Auteurs : Elliot A. Greenstone, Pascale Nguyen et Gillian R. Stacey

Il y a plus de 20 ans, alors que la législation canadienne sur la protection des renseignements personnels dans le secteur privé en était à ses balbutiements, l’Internet des objets n’existait pas, Facebook s’appelait encore FaceMash et ne visait que le campus de Harvard, et Google faisait ses premiers pas. En 2020, quatre milliards de recherches sont lancées sur Google en moyenne chaque jour; Facebook compte plus de 2 milliards d’utilisateurs actifs; et, selon Industrie Canada, d’ici 2025, 85 milliards d’appareils seront connectés à l’Internet des objets. La technologie et Internet sont maintenant incontournables pour les Canadiens tant au travail, que pour leurs achats et leurs divertissements. Dans le cadre de ces activités, les Canadiens génèrent un tsunami de données. Selon certains calculs, plus de 90 % de toutes les données existantes ont été créées au cours des deux dernières années, et toute une économie fondée sur l’achat et la vente de ces données se trouve maintenant derrière l’essor d’Internet. Le pendant de cette collecte massive est les graves atteintes à la sécurité des données, parfois par piratage, mais plus souvent en raison des pratiques défaillantes mises en place pour les protéger. Les particuliers sont maintenant plus soucieux de la protection de leurs renseignements personnels et très préoccupés par toute atteinte à la sécurité de ceux-ci.

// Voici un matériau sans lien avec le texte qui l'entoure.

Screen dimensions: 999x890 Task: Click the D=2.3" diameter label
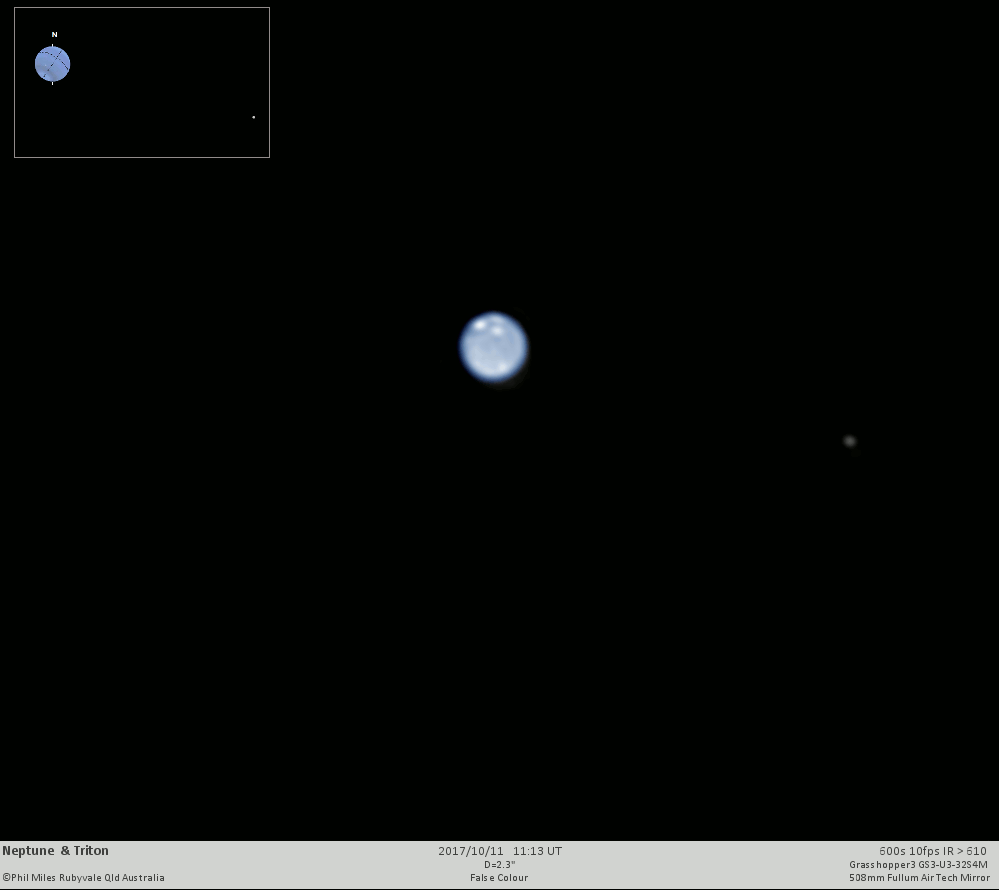[500, 865]
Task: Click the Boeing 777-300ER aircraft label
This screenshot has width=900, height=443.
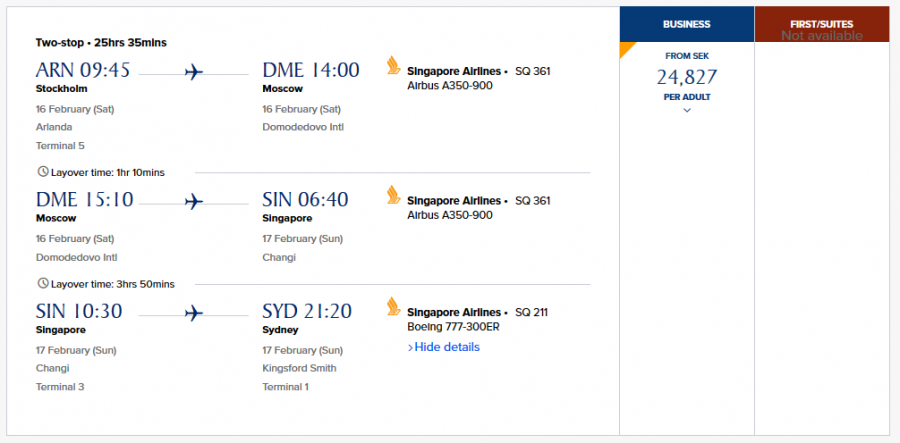Action: 452,326
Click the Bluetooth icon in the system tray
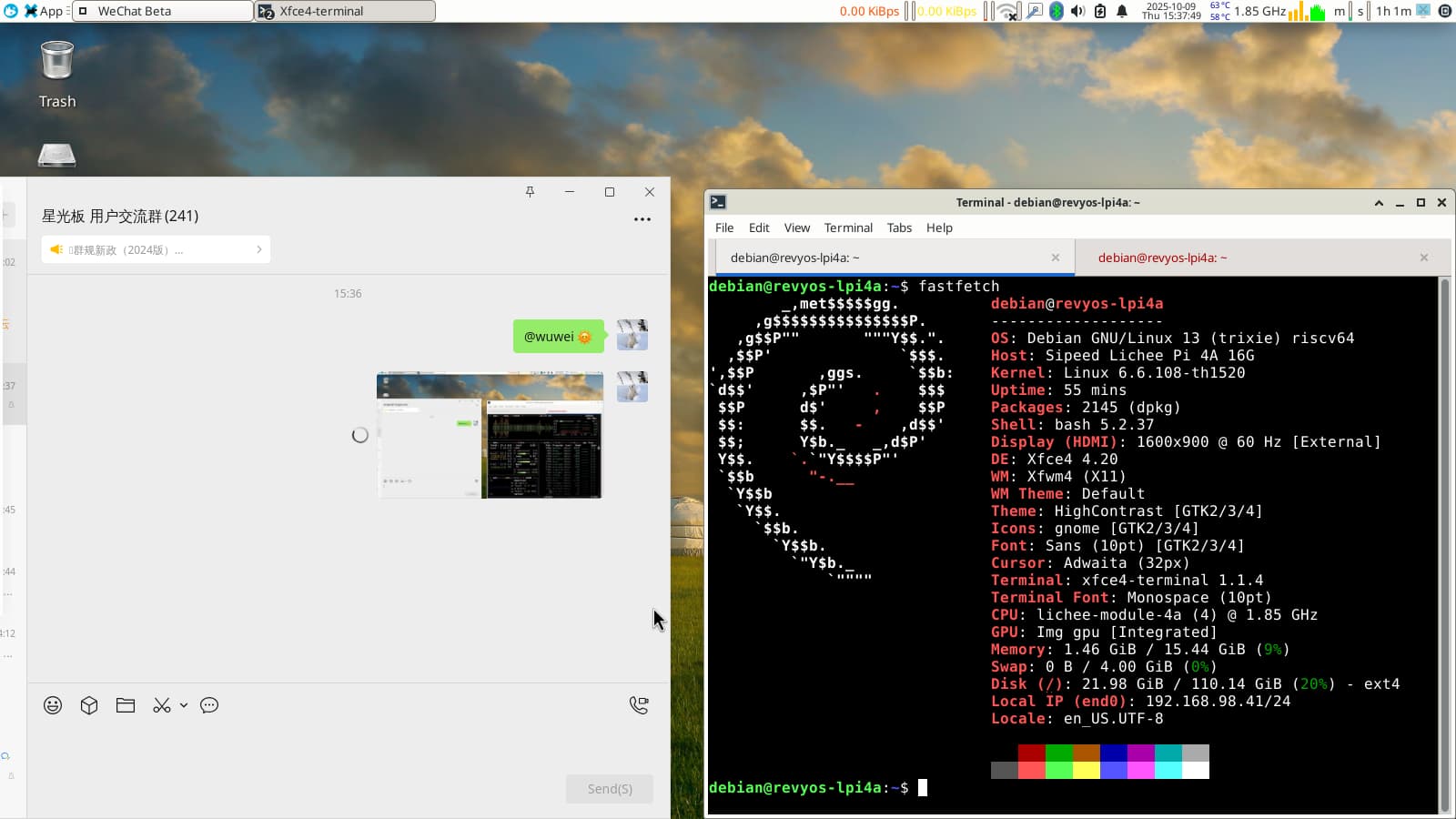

En 2019, le gouvernement fédéral a publié la Charte canadienne du numérique dans laquelle il visait à trouver un équilibre entre la croissance économique que génère la technologie au Canada, d’une part, et la protection des Canadiens, d’autre part. Elle laisse présager d’importants changements à la loi fédérale intitulée Loi sur la protection des renseignements personnels et les documents électroniques (la « LPRPDE »), qui devraient s’inspirer de ceux apportés au Règlement général sur la protection des données (le « RGPD ») de l'Union européenne en vigueur depuis 2018. La Charte canadienne du numérique vise à fournir un cadre législatif aux provinces et aux territoires du Canada, et ainsi éviter que les Canadiens et les entreprises se voient assujettis à des lois sur la protection des renseignements personnels qui soit se chevauchent, soit sont incompatibles, soit se contredisent carrément. La mesure dans laquelle les provinces s’écarteront du cadre prévu par le fédéral reste à voir, mais l’Ontario et le Québec semblent déjà vouloir se montrer plus sévères en ce qui concerne la protection des renseignements personnels.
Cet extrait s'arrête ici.